¿Varapalo o favor?

Meghan Markle deja de ser tratada como una royal

Una conocida organización benéfica inglesa que ayuda a mujeres y de la que fue anfitriona Meghan Markle, le retira el tratamiento de Su Alteza Real.

Conforme pasa el tiempo, Meghan Markle va perdiendo fuelle como miembro de la Casa Real Británica. Cuidado, eso no quiere decir que deje de ser un personaje interesante, más bien todo lo contrario. Pero sí quiere decir que sus privilegios empiezan a menguar progresivamente. La última muestra de ello la encontramos en Smart Work Charity, una organización benéfica que ayuda a mujeres a afrontar con garantías entrevistas de trabajo, y con la que la exactriz colaboró, le ha quitado de su página web el tratamiento de ‘Su Alteza Real’, dejándola únicamente como ‘La duquesa de Sussex’, que es el único cargo real que sigue desempañando tras su salida de la Familia Real.

Así las cosas, se puede decir que Meghan Markle ha dejado de ser royal.
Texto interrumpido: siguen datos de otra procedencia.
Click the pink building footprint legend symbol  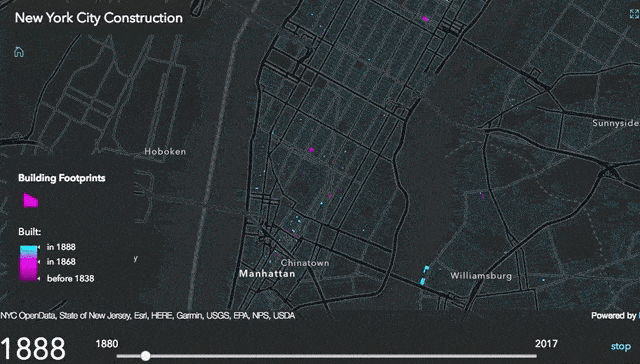(31, 200)
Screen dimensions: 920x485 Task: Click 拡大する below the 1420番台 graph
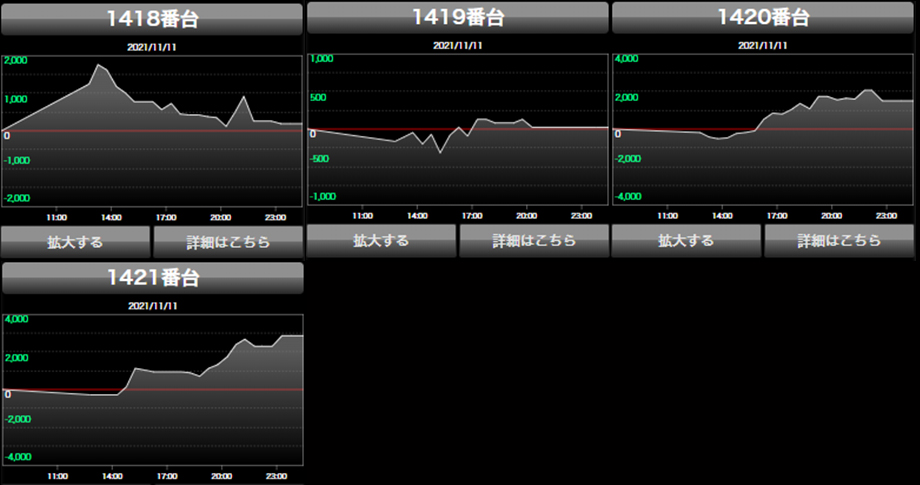685,241
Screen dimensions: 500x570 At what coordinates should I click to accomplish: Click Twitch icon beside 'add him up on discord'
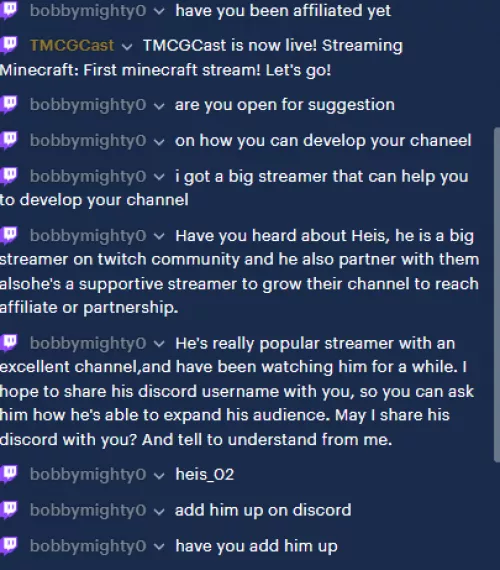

Algo que no sabemos muy bien si es un mazazo o una alegría para ella ya que se sentía muy agobiada y expuesta, sobre todo por el escrutinio público al que estaba siendo sometida. La presión social y mediática hizo a los duques de Sussex tomar la drástica decisión de renunciar a sus privilegios como miembros de la corona inglesa. Fueron ellos mismos los encargados de anunciarlo con estas palabras: “El duque y la duquesa de Sussex están agradecidos con Su Majestad y la Familia Real por su continuo apoyo mientras se embarcan en el próximo capítulo de sus vidas. Según lo acordado, entienden que están obligados a retirarse de los deberes reales, incluidos los nombramientos militares oficiales. Ya no recibirán fondos públicos para los deberes reales. Con la bendición de la Reina, los Sussex continuarán manteniendo sus patrocinios y asociaciones privadas”.

La reina Isabel secundó estas palabras con otras de arropo y comprensión: "Harry, Meghan y Archie siempre serán miembros muy queridos de mi familia. Reconozco los desafíos que han experimentado como resultado de un intenso escrutinio en los últimos dos años y apoyo su deseo de una vida más independiente”.

La imagen de su último acto oficial como miembros de la realeza ya está en el recuerdo de todos los ingleses. El príncipe Harry y Meghan asistieron junto al resto de la familia real británica al servicio religioso de la Commonwealth en la abadía de Westminster el pasado lunes. Aunque es el último acto oficial, la renuncia no se hará efectiva hasta el día 31 de este mes. Esta última ceremonia, presidida por la reina Isabel II, despertó un especial interés al tratarse de la despedida del matrimonio.

Harry, Meghan
Gtres

Ahora ya disfrutan de su idílica y sosegada vida en Vancouver (Canadá), donde han establecido su residencia junto a su hijo pequeño. Allí pasean por el bosque tranquilos, establecen contactos con sus vecinos (que hablan maravillas de ellos) y permanecen alejados del foco mediático. Lo que sí que tienen claro son sus planes para el próximo verano. Una parte lo pasarán en el castillo de Balmoral (Escocia), residencia estival de Isabel II; la otra, se marcharán a Los Ángeles para cumplir con Doria Ragland, la madre y máximo apoyo de Meghan Markle. Las cosas han cambiado mucho para los Sussex y que este colectivo benéfico le haya quitado el tratamiento de Su Alteza Real a Meghan Markle no hace más que confirmarlo.